##### Records supplied
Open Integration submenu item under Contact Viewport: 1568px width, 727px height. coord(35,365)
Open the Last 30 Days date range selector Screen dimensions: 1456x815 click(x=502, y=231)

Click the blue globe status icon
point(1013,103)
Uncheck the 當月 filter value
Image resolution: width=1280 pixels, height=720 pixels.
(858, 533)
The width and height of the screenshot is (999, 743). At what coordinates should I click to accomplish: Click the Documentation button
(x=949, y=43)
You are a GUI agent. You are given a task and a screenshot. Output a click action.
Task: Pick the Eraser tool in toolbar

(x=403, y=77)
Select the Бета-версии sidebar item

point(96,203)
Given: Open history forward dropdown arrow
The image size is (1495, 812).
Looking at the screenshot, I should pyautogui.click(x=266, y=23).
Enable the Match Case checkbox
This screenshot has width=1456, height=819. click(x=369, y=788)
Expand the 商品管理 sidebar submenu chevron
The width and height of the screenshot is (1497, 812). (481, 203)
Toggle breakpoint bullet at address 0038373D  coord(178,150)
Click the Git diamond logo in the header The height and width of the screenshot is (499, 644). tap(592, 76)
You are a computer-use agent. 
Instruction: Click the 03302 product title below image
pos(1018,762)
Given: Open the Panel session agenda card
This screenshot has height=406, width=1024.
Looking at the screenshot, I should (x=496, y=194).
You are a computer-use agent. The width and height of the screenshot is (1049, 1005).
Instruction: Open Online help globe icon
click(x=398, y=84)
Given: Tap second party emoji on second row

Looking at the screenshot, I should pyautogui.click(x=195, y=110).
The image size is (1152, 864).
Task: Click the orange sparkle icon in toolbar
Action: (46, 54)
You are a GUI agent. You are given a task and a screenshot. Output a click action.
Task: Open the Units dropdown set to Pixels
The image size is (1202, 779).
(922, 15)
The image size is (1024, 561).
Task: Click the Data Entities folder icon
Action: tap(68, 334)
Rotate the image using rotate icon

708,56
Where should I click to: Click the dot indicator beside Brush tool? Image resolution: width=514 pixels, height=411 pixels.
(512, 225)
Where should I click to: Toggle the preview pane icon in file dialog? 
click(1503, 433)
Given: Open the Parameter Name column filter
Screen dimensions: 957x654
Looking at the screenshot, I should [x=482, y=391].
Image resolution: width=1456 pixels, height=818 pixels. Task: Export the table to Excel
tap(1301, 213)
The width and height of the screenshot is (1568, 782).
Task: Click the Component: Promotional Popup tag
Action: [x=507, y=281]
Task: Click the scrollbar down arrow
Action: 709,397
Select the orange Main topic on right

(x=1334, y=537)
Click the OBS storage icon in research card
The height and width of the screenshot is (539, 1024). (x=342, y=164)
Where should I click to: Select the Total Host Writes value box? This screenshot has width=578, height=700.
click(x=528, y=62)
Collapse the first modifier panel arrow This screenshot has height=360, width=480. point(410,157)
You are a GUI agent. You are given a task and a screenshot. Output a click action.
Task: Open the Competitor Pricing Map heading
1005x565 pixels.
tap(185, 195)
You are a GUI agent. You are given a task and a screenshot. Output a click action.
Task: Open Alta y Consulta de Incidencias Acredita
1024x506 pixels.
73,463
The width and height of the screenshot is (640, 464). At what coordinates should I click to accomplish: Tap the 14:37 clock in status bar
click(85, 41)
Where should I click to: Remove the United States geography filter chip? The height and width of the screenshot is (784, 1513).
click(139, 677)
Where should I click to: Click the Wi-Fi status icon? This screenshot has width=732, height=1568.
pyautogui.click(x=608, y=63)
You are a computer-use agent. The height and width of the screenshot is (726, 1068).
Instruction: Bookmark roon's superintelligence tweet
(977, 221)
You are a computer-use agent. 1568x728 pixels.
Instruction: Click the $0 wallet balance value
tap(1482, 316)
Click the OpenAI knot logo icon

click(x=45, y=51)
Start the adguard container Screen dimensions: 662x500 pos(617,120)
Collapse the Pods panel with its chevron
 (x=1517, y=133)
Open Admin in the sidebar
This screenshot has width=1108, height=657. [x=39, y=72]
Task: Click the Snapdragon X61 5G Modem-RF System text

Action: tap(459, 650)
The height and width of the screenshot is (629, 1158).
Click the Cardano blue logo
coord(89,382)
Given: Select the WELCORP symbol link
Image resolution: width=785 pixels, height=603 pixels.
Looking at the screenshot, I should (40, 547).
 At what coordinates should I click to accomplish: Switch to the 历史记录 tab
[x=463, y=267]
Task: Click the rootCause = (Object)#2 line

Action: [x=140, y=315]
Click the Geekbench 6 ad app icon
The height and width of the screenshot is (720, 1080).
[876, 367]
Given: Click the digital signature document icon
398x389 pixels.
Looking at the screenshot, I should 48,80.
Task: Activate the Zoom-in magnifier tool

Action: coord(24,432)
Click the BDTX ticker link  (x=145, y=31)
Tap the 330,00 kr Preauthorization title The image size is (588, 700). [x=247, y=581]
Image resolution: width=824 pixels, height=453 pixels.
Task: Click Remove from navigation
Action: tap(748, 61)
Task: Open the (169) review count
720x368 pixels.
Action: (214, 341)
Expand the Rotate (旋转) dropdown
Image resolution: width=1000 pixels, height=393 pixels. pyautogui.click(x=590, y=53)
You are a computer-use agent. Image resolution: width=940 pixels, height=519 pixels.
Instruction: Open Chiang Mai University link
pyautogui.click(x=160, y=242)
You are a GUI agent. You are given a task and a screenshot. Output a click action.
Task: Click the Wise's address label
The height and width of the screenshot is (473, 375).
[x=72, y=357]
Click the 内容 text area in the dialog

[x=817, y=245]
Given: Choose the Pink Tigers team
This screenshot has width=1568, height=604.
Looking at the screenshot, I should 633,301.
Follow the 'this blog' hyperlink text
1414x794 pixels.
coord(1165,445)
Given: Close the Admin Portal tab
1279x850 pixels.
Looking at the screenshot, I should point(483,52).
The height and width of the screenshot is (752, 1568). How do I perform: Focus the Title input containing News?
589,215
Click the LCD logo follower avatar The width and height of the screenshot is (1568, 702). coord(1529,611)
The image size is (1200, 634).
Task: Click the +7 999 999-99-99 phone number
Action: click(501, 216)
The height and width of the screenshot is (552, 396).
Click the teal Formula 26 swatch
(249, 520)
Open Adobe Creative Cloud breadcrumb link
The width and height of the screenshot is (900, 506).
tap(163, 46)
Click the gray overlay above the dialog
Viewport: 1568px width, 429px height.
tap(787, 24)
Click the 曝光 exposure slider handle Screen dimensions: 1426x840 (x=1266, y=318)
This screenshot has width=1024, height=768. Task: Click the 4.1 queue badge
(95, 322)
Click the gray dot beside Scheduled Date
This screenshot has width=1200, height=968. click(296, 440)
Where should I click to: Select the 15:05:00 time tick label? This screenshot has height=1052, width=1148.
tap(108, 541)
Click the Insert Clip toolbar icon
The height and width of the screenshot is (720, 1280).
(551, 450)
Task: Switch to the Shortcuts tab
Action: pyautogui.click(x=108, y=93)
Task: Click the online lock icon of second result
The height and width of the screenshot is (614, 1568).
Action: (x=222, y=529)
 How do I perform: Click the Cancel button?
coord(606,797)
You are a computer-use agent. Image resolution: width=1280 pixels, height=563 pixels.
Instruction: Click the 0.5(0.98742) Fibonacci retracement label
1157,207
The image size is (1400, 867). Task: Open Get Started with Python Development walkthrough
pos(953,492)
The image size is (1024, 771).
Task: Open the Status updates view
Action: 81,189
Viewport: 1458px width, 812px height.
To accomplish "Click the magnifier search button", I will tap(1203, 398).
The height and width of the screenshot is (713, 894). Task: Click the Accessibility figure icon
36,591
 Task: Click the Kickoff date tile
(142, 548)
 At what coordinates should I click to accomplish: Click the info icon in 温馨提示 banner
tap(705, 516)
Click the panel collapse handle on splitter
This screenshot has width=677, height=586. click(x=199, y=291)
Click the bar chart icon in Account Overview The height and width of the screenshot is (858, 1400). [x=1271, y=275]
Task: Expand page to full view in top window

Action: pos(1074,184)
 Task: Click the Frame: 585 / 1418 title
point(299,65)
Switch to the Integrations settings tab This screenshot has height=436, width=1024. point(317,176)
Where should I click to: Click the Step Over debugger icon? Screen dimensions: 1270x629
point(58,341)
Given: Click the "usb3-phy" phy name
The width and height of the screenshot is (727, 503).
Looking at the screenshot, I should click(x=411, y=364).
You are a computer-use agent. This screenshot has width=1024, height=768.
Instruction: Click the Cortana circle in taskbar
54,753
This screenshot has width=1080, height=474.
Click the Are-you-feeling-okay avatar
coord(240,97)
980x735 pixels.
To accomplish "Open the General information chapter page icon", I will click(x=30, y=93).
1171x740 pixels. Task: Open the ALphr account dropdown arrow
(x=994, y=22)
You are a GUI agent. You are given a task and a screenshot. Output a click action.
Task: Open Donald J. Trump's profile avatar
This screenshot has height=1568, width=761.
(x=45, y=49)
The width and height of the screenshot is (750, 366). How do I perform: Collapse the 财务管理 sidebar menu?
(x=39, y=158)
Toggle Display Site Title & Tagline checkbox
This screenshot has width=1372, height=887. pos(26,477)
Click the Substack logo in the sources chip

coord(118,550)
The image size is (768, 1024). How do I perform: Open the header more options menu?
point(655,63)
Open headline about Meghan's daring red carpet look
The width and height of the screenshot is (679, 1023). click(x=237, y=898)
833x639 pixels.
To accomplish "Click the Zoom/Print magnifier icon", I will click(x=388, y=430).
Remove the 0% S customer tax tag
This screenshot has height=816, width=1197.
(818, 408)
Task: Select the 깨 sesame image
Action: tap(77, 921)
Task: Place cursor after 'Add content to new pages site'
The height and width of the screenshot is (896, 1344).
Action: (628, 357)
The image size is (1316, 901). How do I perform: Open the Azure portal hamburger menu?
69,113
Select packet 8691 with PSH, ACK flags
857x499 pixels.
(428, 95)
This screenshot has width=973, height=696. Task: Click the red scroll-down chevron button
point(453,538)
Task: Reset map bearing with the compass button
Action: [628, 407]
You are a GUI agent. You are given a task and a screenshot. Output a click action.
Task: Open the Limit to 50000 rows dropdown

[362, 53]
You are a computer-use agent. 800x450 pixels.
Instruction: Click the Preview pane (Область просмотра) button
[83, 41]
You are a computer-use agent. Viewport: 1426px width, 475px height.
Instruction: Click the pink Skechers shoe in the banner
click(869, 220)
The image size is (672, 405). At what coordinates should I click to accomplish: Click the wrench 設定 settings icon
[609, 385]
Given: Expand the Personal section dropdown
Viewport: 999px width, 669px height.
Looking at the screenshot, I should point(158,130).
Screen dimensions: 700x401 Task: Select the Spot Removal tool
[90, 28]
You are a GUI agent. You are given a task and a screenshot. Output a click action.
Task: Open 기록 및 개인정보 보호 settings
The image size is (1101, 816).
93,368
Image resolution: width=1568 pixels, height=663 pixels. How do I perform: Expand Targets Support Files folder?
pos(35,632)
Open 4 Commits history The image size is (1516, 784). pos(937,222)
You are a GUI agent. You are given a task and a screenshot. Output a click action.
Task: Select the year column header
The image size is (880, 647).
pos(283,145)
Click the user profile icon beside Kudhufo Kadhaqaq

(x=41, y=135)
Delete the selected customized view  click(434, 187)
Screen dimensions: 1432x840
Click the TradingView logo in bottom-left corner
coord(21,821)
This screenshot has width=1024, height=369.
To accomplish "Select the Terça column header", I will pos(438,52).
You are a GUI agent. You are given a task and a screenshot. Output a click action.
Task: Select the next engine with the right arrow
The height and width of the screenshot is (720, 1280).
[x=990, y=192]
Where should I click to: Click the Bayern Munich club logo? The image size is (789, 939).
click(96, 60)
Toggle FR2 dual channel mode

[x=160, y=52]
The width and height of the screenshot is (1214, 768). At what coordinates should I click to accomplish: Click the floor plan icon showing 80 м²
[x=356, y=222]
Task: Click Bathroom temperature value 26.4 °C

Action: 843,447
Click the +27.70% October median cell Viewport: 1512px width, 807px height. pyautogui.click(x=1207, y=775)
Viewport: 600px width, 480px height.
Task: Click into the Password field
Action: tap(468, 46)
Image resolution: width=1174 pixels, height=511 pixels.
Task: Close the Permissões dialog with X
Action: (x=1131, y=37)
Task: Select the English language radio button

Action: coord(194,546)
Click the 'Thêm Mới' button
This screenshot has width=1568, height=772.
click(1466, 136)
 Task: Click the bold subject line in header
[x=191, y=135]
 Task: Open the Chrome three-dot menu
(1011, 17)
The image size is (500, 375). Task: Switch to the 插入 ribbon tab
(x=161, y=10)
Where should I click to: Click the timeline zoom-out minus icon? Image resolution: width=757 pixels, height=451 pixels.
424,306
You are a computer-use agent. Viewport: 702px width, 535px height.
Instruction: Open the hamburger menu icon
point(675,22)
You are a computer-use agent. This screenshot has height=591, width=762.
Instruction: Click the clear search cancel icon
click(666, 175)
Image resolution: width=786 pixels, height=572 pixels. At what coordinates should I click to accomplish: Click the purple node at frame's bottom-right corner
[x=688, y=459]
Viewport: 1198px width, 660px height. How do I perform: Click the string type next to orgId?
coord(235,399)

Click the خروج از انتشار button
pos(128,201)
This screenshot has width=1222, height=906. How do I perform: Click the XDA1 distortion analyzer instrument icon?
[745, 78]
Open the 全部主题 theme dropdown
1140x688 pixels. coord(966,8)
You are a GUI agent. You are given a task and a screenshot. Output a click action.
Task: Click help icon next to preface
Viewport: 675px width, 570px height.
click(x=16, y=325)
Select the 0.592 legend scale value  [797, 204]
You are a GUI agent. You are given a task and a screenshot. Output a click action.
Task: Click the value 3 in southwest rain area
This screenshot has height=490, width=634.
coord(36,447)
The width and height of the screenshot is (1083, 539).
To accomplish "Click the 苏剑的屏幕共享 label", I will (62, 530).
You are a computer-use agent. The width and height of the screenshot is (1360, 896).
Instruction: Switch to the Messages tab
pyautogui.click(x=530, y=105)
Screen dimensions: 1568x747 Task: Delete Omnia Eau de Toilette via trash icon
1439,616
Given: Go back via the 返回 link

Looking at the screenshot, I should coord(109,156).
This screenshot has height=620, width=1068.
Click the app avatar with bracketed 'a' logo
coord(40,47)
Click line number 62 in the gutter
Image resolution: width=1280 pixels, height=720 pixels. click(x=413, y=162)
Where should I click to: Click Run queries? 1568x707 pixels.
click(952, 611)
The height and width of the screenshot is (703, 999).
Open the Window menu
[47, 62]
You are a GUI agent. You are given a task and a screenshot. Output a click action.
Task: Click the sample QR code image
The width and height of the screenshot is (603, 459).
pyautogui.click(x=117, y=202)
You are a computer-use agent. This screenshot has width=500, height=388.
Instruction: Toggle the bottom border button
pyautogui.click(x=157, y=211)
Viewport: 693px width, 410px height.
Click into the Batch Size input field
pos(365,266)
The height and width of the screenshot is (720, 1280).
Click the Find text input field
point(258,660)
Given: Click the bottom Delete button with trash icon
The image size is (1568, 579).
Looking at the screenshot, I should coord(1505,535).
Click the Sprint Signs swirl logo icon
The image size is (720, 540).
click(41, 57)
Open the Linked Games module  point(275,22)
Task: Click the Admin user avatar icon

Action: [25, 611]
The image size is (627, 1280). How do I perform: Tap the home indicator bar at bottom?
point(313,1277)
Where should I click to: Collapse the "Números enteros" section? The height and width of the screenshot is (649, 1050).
##########
### To do
Repeat the lines of the material above word for word, from the line containing "Open 4 Commits" to the line containing "I will pos(438,52).", including both of those lines.

### Result below
Open 4 Commits history The image size is (1516, 784). pos(937,222)
You are a GUI agent. You are given a task and a screenshot. Output a click action.
Task: Select the year column header
The image size is (880, 647).
pos(283,145)
Click the user profile icon beside Kudhufo Kadhaqaq

(x=41, y=135)
Delete the selected customized view  click(434, 187)
Screen dimensions: 1432x840
Click the TradingView logo in bottom-left corner
coord(21,821)
This screenshot has width=1024, height=369.
To accomplish "Select the Terça column header", I will pos(438,52).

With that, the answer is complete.